What to do: Rewrite the lines from the one containing "Click inside the" through the one containing "This screenshot has height=868, width=1400.", inclusive, with "search field" replaced by "search box" and everything else unchanged. Omit the pictures from your answer.

Recorded information:
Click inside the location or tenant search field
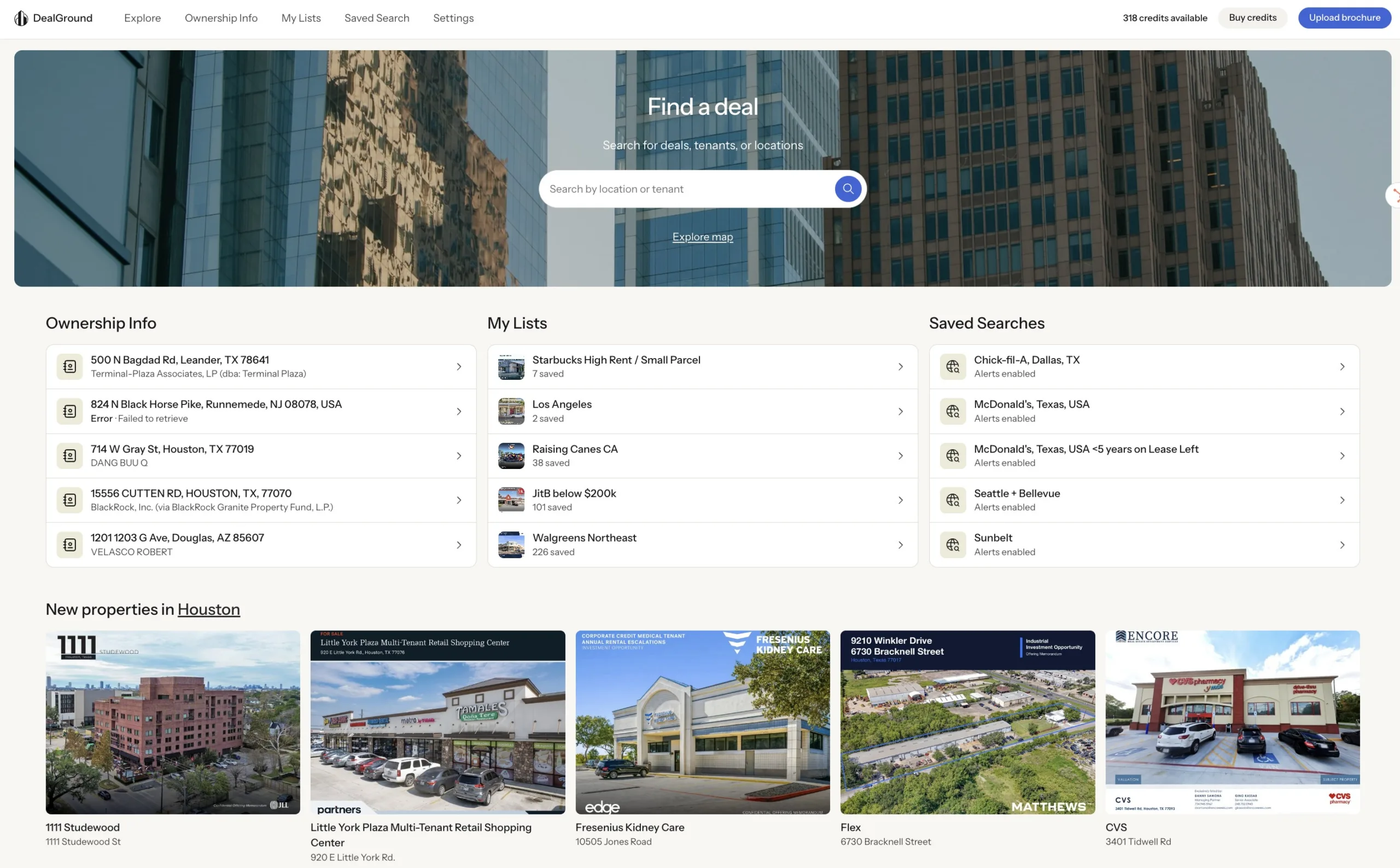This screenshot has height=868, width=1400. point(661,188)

==

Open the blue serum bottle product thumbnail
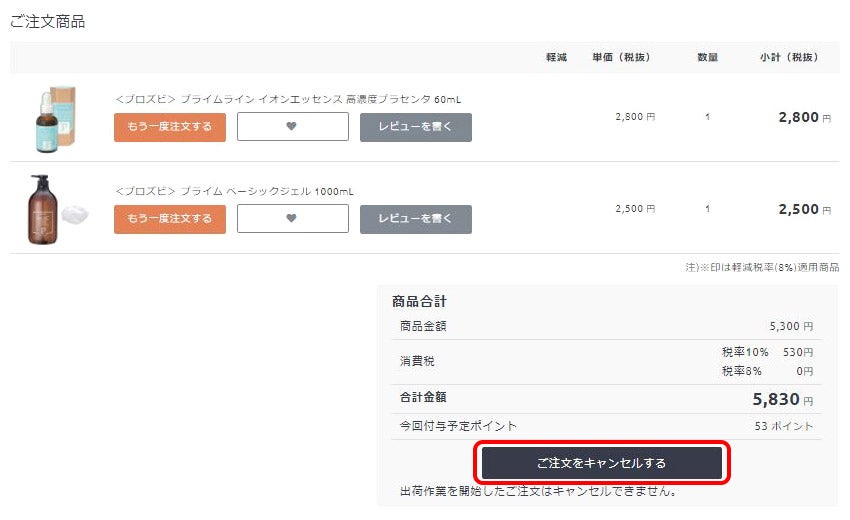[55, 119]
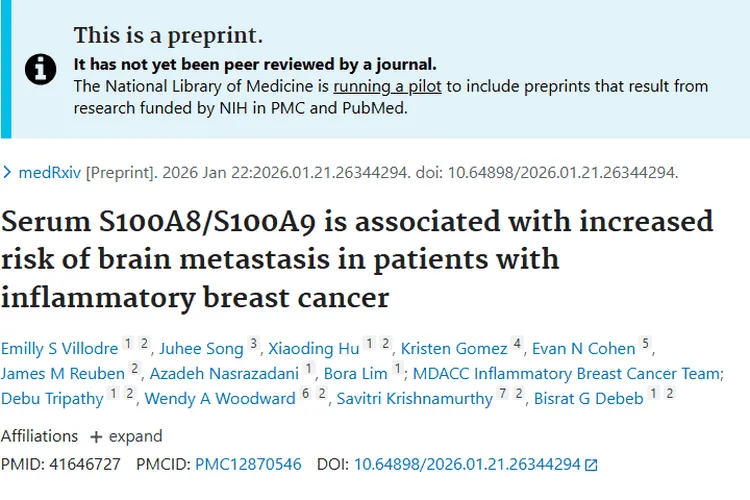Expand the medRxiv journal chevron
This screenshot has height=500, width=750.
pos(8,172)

Output:
Click inside the location or tenant search box
This screenshot has height=868, width=1400. point(661,188)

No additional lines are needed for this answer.